Une telle posture procède d’une logique d’intimidation à laquelle je suis particulièrement réfractaire. Elle est symptomatique d’une dérive à petits pas vers un régime totalitaire et finalement de terreur dans lequel tout désaccord avec une voix autorisée sur n’importe quelle question, conduit à une déchéance professionnelle, sociale, civile et même sanitaire brutale. Elle vise à instaurer la précarité des citoyens comme une règle de gouvernance parce qu’elle les contraint soit à la misère, soit au silence et à une soumission indignes d’une humanité éveillée et en épanouissement.
Un tel régime est insidieusement en train de prendre ses quartiers dans notre pays avec ces provocations répétées, ces menaces sibyllines, ces assiettes chinoises, russes, roumaines ou tout simplement gabonaises, ces agressions suspectes mais aussi ces avis à l’emporte-pièce qui en révèlent la montée en puissance. Est-ce bien de cette façon que le Gabon restera digne d’envie ?

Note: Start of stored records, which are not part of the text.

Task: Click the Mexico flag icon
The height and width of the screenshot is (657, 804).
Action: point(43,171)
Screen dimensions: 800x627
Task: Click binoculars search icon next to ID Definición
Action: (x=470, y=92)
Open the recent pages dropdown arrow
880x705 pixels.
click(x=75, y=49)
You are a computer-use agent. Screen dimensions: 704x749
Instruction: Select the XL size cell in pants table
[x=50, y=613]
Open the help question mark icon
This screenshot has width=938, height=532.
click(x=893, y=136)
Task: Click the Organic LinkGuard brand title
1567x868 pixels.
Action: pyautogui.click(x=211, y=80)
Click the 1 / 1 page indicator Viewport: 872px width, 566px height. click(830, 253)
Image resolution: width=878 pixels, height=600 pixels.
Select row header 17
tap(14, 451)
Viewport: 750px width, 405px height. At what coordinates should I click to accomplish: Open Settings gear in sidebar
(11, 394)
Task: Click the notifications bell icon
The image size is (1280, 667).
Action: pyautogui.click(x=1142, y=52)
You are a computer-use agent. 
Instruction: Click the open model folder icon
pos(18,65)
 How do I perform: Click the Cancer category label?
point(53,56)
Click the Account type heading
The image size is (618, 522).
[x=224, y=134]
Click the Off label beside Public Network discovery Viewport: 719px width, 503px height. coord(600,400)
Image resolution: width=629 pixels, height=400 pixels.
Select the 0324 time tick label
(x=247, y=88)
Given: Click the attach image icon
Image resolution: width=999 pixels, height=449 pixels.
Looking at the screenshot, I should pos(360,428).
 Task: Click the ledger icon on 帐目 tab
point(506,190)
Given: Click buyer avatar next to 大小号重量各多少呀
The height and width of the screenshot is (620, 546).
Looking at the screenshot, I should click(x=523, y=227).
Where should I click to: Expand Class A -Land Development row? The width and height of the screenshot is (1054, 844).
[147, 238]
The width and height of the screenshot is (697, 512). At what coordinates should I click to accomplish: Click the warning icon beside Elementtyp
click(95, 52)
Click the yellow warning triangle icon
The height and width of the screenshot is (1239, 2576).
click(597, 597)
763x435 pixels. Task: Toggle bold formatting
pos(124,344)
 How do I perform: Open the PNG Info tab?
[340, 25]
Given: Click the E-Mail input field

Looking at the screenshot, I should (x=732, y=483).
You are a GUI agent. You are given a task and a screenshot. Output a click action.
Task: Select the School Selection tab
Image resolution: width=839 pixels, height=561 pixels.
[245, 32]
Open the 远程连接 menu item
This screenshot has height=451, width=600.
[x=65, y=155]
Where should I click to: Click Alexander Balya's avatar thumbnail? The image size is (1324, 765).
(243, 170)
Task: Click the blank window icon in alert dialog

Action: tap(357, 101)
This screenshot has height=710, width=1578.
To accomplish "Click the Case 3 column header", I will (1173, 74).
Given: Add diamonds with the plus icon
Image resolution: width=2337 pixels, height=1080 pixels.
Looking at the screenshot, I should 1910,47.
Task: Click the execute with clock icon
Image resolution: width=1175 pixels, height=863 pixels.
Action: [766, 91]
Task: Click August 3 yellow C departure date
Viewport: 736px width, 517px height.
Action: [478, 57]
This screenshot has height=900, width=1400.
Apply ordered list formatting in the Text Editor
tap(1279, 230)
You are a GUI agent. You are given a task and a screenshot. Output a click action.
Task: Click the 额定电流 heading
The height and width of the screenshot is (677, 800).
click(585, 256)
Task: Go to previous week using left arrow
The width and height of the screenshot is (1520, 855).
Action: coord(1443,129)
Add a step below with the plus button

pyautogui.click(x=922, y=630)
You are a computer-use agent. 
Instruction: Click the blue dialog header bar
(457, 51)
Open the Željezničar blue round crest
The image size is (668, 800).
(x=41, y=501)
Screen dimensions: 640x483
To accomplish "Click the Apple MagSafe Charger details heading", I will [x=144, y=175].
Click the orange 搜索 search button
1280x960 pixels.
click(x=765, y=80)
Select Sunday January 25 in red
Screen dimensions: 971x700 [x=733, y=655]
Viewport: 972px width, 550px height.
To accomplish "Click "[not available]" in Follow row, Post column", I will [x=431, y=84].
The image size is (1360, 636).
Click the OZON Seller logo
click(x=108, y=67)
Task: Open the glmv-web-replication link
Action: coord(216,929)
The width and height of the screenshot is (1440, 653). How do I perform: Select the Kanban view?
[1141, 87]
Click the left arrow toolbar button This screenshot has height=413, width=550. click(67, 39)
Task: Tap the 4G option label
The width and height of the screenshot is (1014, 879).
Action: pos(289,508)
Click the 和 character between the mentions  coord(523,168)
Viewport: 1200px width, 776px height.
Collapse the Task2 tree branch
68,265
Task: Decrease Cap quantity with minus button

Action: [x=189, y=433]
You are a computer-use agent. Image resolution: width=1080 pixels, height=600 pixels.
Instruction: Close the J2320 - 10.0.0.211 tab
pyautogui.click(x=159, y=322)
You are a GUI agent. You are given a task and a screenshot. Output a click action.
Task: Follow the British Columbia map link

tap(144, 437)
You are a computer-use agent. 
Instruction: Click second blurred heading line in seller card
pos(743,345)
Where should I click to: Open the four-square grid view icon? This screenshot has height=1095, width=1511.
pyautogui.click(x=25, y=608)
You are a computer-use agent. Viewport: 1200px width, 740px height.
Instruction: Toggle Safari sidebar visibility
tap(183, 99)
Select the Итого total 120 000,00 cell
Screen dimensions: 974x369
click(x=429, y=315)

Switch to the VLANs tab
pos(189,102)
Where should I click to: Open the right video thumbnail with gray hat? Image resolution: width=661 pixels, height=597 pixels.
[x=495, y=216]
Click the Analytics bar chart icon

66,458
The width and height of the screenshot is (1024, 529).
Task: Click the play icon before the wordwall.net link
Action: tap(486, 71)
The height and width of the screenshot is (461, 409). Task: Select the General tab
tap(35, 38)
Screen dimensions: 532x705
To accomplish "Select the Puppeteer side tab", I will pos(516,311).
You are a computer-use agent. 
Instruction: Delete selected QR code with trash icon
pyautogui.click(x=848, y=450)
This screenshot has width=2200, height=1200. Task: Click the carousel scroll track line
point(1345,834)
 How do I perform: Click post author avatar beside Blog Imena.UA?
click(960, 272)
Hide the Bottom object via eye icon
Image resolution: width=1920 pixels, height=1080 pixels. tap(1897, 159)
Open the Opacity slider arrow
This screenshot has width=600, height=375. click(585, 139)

Protégés par la peur qu’ils installent progressivement, les tenants de cette ligne politique et les thuriféraires en charge de leur propagande dans la presse claquent à loisir, à longueur de journée et en toute insouciance, des allumettes dans les poudrières du pays, provoquant qui ici, insultant qui là. Un jour ils finiront, en toute inconscience, par provoquer une explosion à l’issue incertaine ; ou par persuader les sages de l’inutilité de leur retenue ou toute simplement par donner aux lâches qui tremblotent la force d’affronter leur destin.